Perhaps you are like me, and are very close, but need to make that final sprint to the finish. In that case, the coffee is on, the chair is warm, the cats are waiting to sleep at your feet, and there is a whole week ahead of us. Godspeed, crazy writers!

(but we're going to need more peppermint mocha creamer. And I think we finally ran out of pie)

Thursday, November 15, 2012

NaNo Halfway Check In

I'm just shy of the mark, with 22k in. So still attainable, but I feel the last 25k are going to be way, way harder than the first half.

In NaNoReviMo news, I've hit the 23.5k mark on my revision project, which is just about halfway as well. (It's another MG)

That's about all. I'm still here, still writing. Still taking my days one cup of coffee at a time.

Monday, November 12, 2012

Day 12 - Progress on all Fronts

So far, so good!
This NaNo beast seems to be tamable!
I've made it to the 19k point, right about the place that the Big Lag happens, when it's time to launch into the swamp that is The Middle.... But that's the fun of NaNo - just write through it!

In other news, Mr. and Jr. and I got around to having an official family portrait taken over the weekend, Mr. Cate started editing his section of an anthology film he's been working on since spring, and Cate Jr. has decided he would like to pursue a career in astrophysics. He's eight, so we'll see how long he runs with that one. I could be paying for a lot of college.
Maybe he'll swing back to  the career he picked last month, "Lego designer". Then again, I went to and Art and Design school, so that could be a lot of college, too.

To all the NaNoer's out there, good luck! Now is the time to keep pressing forward. We're nearly halfway through this. The end is in sight, with a brand new (possibly slightly terrible but that's what revisions are for) manuscript!

Thursday, November 8, 2012

Day 8

15,100 words on Classic NaNo. I'm now considering the possibility that I could hit the halfway point by the end of this weekend. Ooooh.

20,000 words on the revision  Never mind. Didn't like it. Back to 13,000.

Halloween candy still holding out, which is a shock and relief, but tonight I feel I may have to make a pie of some sort. Pumpkin sounds good. Pumpkin goes well with a steampunk manuscript, don't you find?
For other types of manuscripts, recommended pies include -

Cozy Mystery   - Apple
Romance          - French Silk
Western            - Rhubarb
Fiction              - Shepherd
Thriller             - Blueberry
Horror             - Cherry (or strawberry)
Sci Fi               - Key Lime
Fantasy            - Banana Cream
Poetry              - Pecan

Good luck and happy baking!
-.-.-
**TASKS AND EXERCISES:**
a: From the blog excerpt, quote the words starting at "Cozy Mystery   - Apple" and stopping after "Cherry (or strawberry)".
b: Condense the paragraph of the blog excerpt that begins "To all the NaNoer's out there" into a shorter version that keeps its main points.
-.-.-
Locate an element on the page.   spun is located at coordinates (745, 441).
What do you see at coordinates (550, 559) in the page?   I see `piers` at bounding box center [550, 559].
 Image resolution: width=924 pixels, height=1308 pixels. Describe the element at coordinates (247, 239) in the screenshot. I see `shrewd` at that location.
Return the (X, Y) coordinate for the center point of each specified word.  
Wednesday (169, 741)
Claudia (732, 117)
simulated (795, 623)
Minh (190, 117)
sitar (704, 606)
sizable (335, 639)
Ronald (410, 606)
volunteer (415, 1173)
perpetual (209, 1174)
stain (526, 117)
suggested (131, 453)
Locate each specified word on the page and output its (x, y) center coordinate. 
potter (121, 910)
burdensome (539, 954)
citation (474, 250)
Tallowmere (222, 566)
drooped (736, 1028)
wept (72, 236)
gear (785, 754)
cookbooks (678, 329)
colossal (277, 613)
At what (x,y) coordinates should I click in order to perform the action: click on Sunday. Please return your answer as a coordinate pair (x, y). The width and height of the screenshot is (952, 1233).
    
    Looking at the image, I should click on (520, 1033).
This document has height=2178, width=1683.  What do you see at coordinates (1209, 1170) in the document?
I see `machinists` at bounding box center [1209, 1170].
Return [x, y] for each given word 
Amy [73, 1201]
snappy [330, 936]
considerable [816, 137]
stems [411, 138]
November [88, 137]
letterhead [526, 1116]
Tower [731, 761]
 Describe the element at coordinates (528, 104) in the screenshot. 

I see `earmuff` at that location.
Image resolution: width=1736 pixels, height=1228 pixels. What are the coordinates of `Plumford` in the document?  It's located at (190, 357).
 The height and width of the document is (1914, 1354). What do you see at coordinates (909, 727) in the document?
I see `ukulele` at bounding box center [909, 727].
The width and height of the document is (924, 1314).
-.-.-
**TASK-BY-TASK SOLUTIONS:**
a:
Cozy Mystery   - Apple
Romance          - French Silk
Western            - Rhubarb
Fiction              - Shepherd
Thriller             - Blueberry
Horror             - Cherry (or strawberry)

b: Good luck to all NaNoers: keep pressing forward. The halfway point is near, and the end is in sight, with a brand new manuscript, possibly slightly terrible, which is what revisions are for.